After spending 20 years in the wastelands, the one-eyed Ryan returns to Front Royale accompanied by his girlfriend, Krysty Wroth (Jenya Lano), the teenage mutant Jak Laurent (Nathan Carter) and weapons specialist J.B. Dix (Cliff Saunders) to face his stepmother and brother and avenge his father's murder.

==Cast==

- Vincent Spano as Ryan Cawdor
  - Robert Clark as Young Ryan Cawdor
- Jenya Lano as Krysty Wroth
- Colin Fox as Baron Titus Cawdor
- Alan C. Peterson as Baron Harvey Cawdor
  - Park Bench as Young Harvey Cawdor
- Traci Elizabeth Lords as Lady Rachel Cawdor
  - Heather Bertram as Young Lady Rachel Cawdor
- Cliff Saunders as J.B. Dix
- Nathan Carter as Jak Laurent
- Matthew Currie Holmes as Nathan Cawdor
- Jeffrey R. Smith as Sergeant
- A. Frank Ruffo as Kenny Morse
- Rob Avery as Tom
- Max Danger as Jabez Pendragon Cawdor
- Peter Messaline as Ben
- Mif as Mutie Guard #1

==Critical reception==
Justin Felix of DVD Talk called the telefilm "a low-budget mish-mash of elements from Dune and The Most Dangerous Game", and that although it was "one bad movie" it was "moderately entertaining" and something that could be appreciated by fans of Mystery Science Theater 3000. He said the film is "so bad that it's actually entertaining if you want to laugh at movie-making ineptitude."

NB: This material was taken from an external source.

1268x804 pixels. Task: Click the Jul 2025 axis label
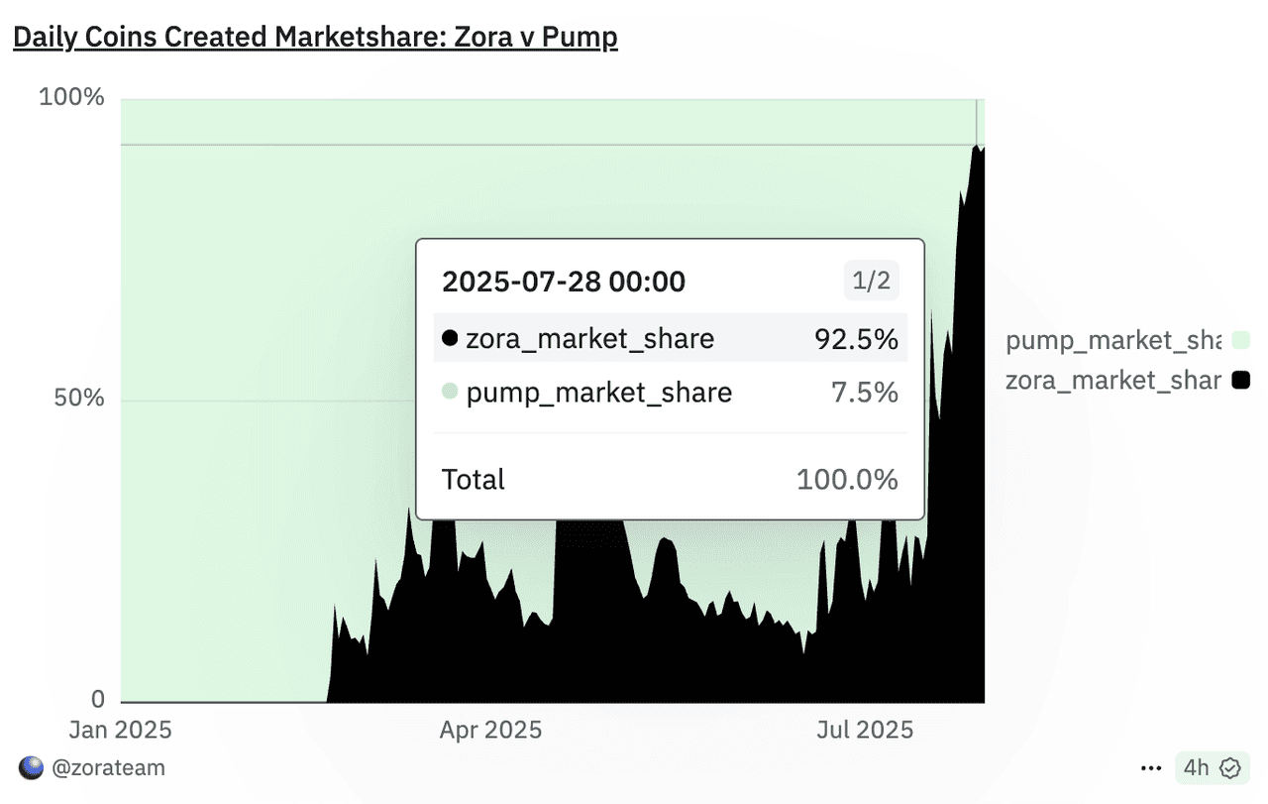[x=865, y=731]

Hal Erickson of Rovi made note of the popularity of the book series upon which the film is based, and that the film seemed aimed at long-distance truck drivers.

==Release==
The film premiered on the Sci-Fi Channel on May 17, 2003, and was released on video in Argentina in 2005. It has its United States DVD premiere in February 2008. It worldwide release under different titles: Campos de Morte in Brazil, Deathlands in Argentina, Deathlands, le chemin du retour in France, I gi ton nekron in Greece, La tierra de la muerta in Spain, and Halálország: Hazafelé in Hungary.

===Home media===
The DVD includes four separate trailers for the movie, all similar in content and under the shorter title Deathlands, as well as a "production stills" gallery accompanied by music from the film's score, and an audio commentary track with director Joshua Butler who provides background on the film's production.

==Differences from the novel==
While Deathlands: Homeward Bound closely follows the plot of the fifth Deathlands novel, Homeward Bound, it departs in a number of notable ways. Dr. Theophilus Tanner and Lori Quint are absent from the film, and Jak Lauren is specifically identified as a mutant, versus simply being an albino as in the novels. J.B. Dix is also changed, being significantly more talkative than his character in the novels, where he is described as a man who "would never use three words when two would do the job." The purpose of redoubts is not clearly explained, and the film makes no mention of the MAT-TRANS facilities typically found in redoubts and used by Ryan and his friends to travel throughout most of the novels.